◆ **Instructions for the task**
Only the lines from the one with "846x660 pixels." to the end of the data below should be given again, exactly, with both ends included and pictures omitted.

───── Data for processing ─────

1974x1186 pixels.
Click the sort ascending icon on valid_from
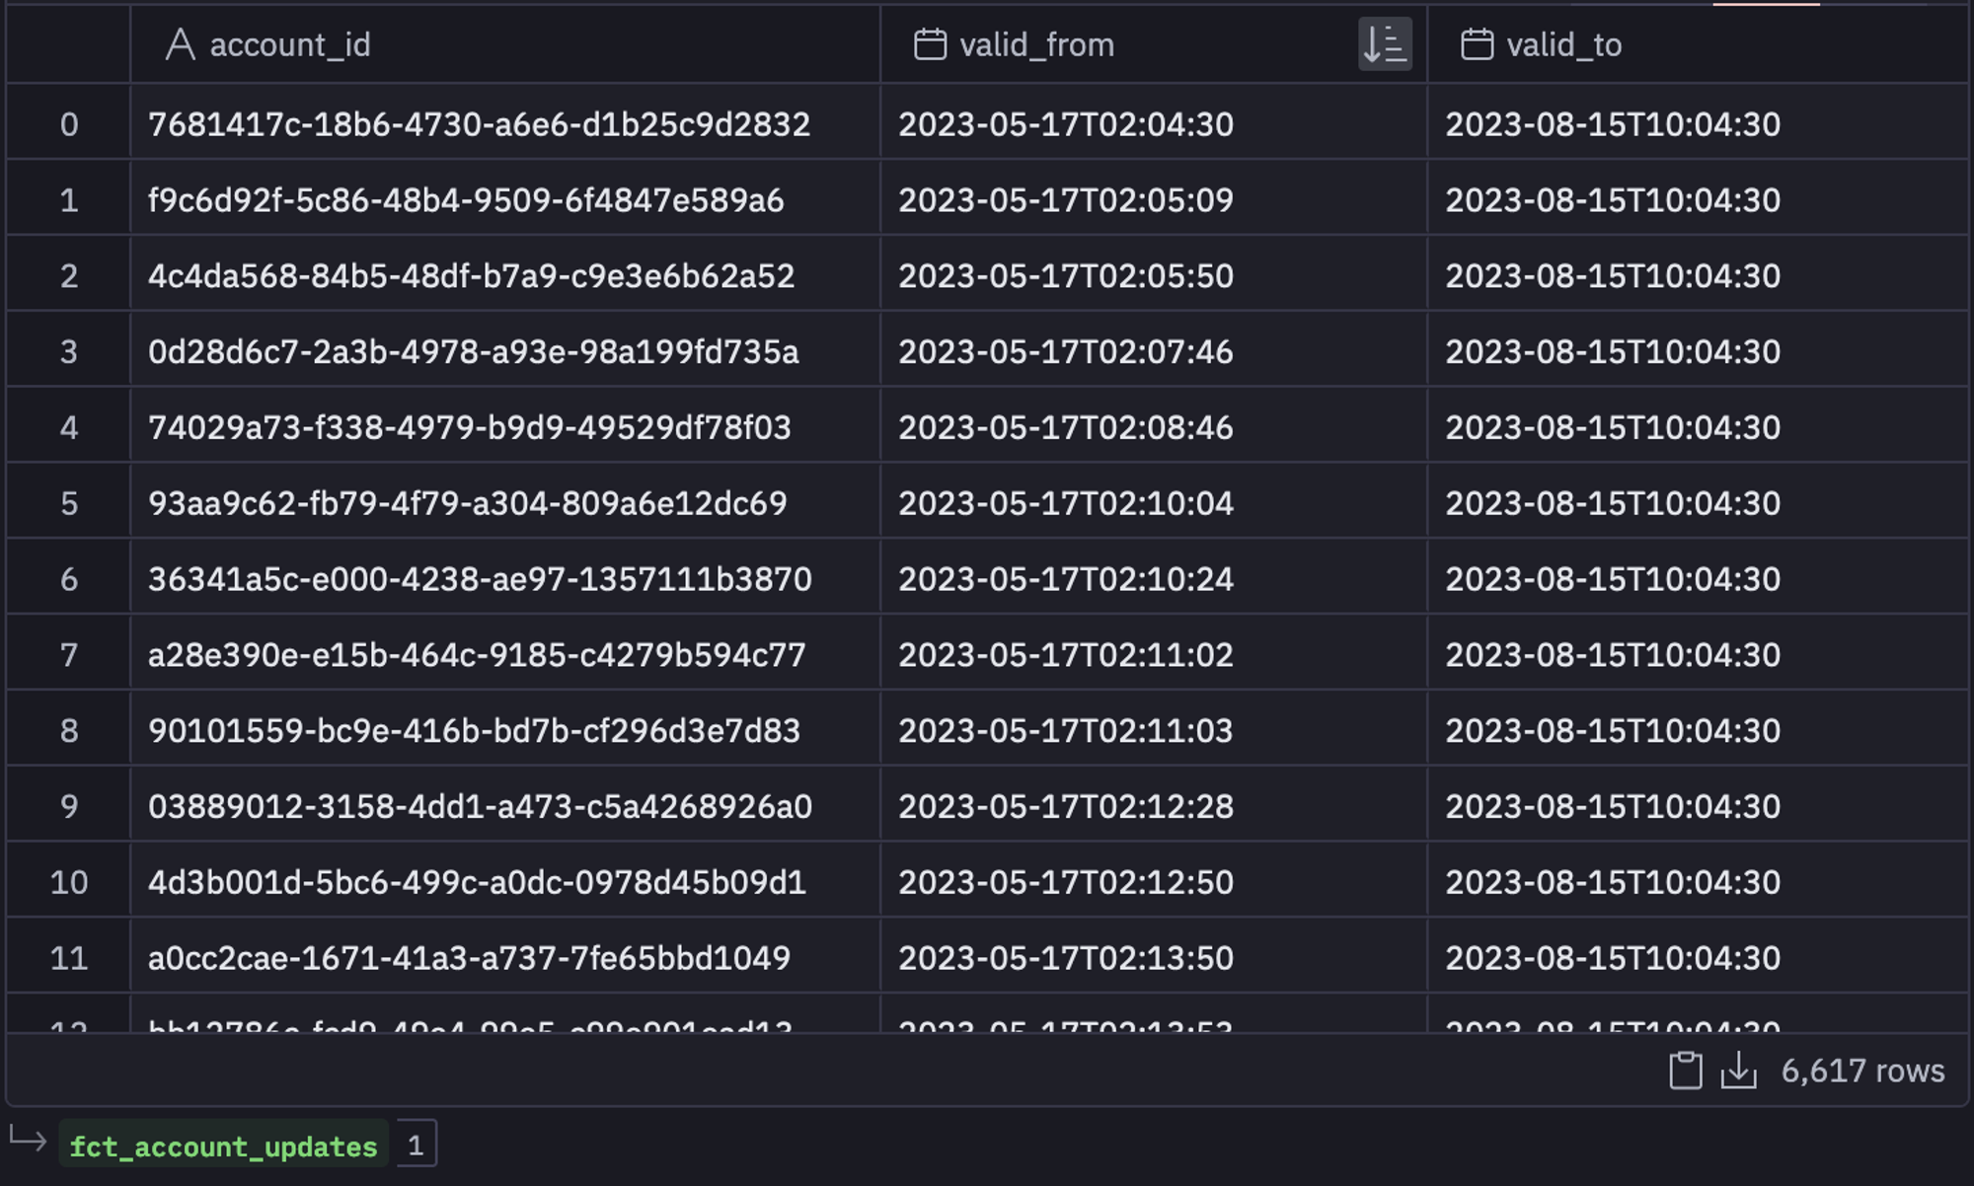(x=1385, y=44)
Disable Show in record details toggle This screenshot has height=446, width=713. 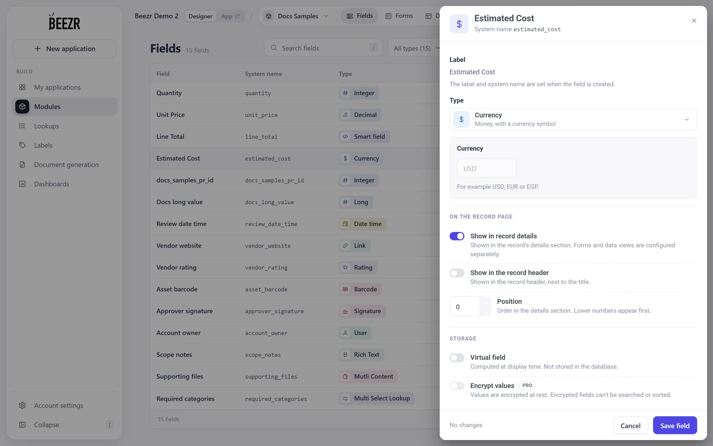pos(457,236)
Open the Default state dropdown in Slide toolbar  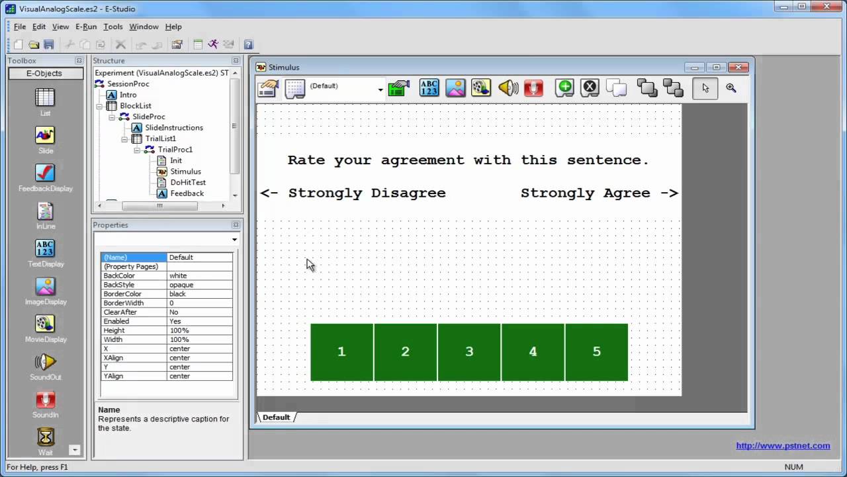click(x=380, y=89)
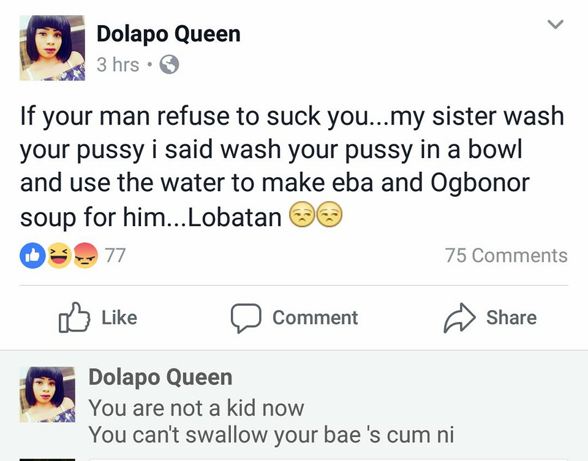Open the post options chevron menu
Viewport: 588px width, 461px height.
(555, 25)
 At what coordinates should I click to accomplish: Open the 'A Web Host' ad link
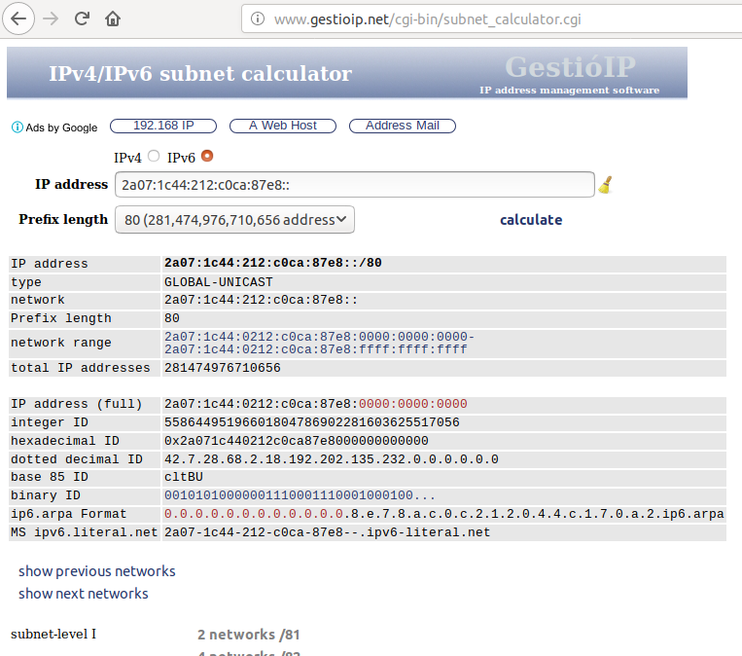click(x=283, y=126)
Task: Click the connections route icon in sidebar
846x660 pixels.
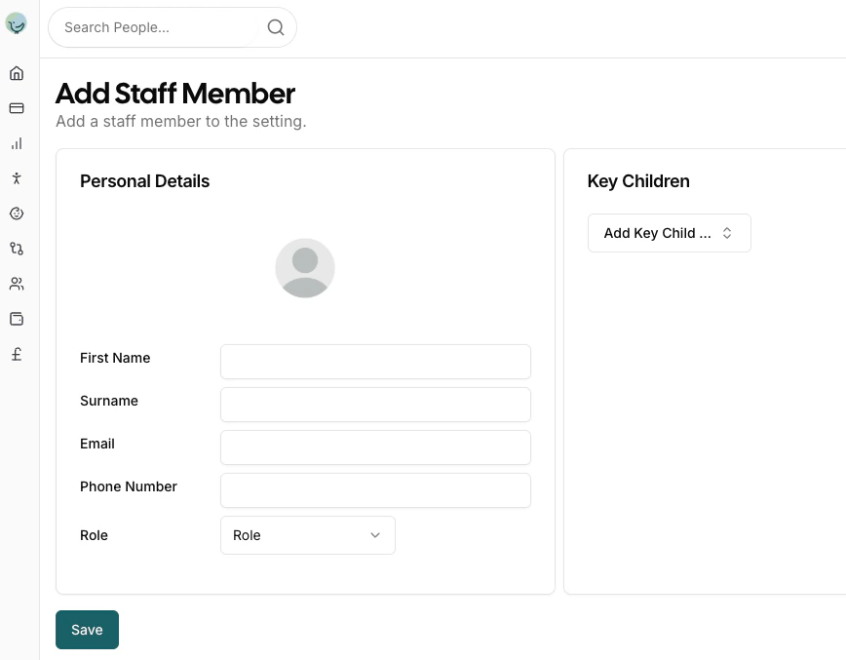Action: click(16, 249)
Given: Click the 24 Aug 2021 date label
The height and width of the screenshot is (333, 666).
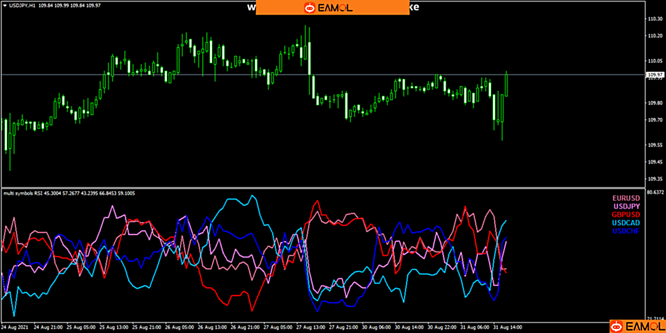Looking at the screenshot, I should [x=15, y=326].
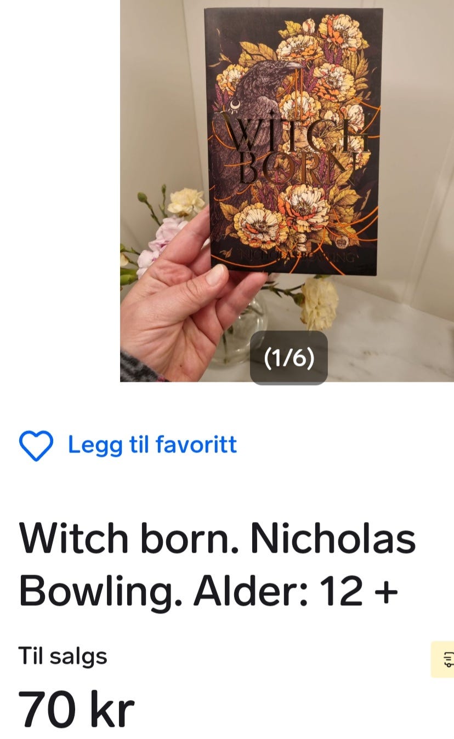Select the listing title 'Witch born. Nicholas'
The width and height of the screenshot is (454, 739).
pyautogui.click(x=217, y=537)
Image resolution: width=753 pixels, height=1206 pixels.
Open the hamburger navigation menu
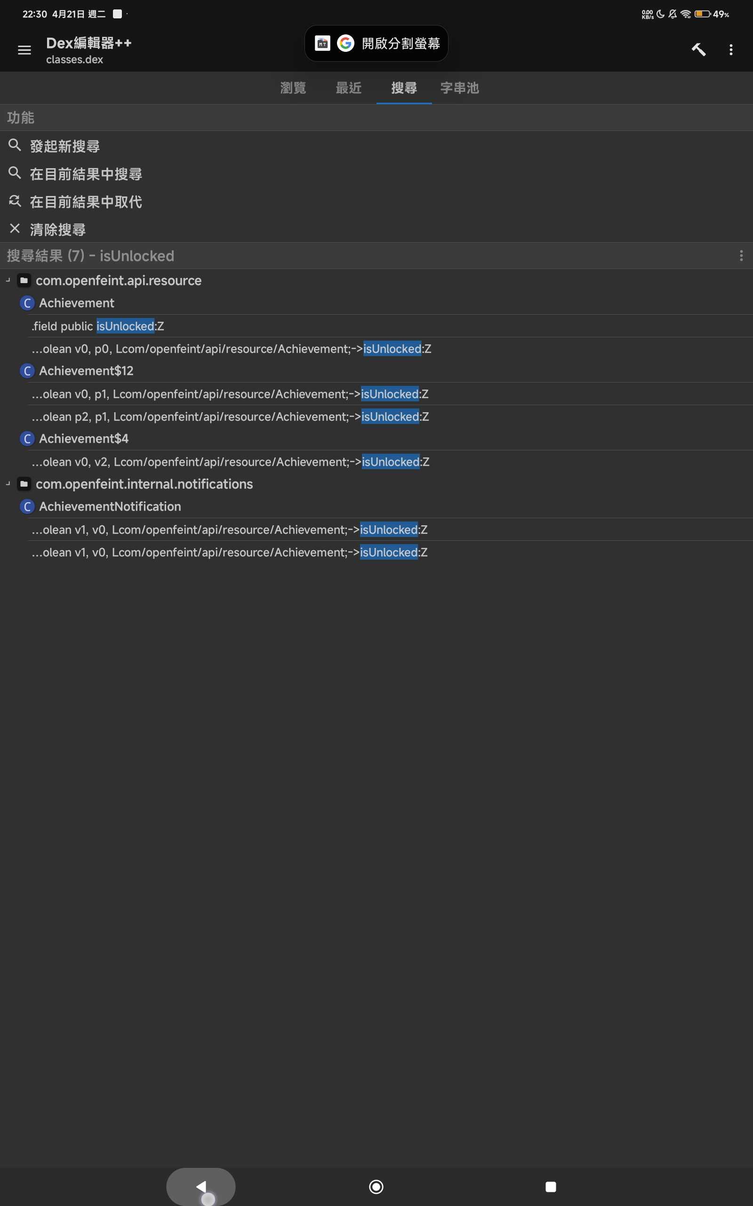(x=24, y=50)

─────

◆ **Output**
846x660 pixels.
Action: click(16, 249)
Given: Click the 24 Aug 2021 date label
The height and width of the screenshot is (333, 666).
Looking at the screenshot, I should [x=15, y=326].
Select the listing title 'Witch born. Nicholas'
The width and height of the screenshot is (454, 739).
pyautogui.click(x=217, y=537)
Image resolution: width=753 pixels, height=1206 pixels.
Open the hamburger navigation menu
(x=24, y=50)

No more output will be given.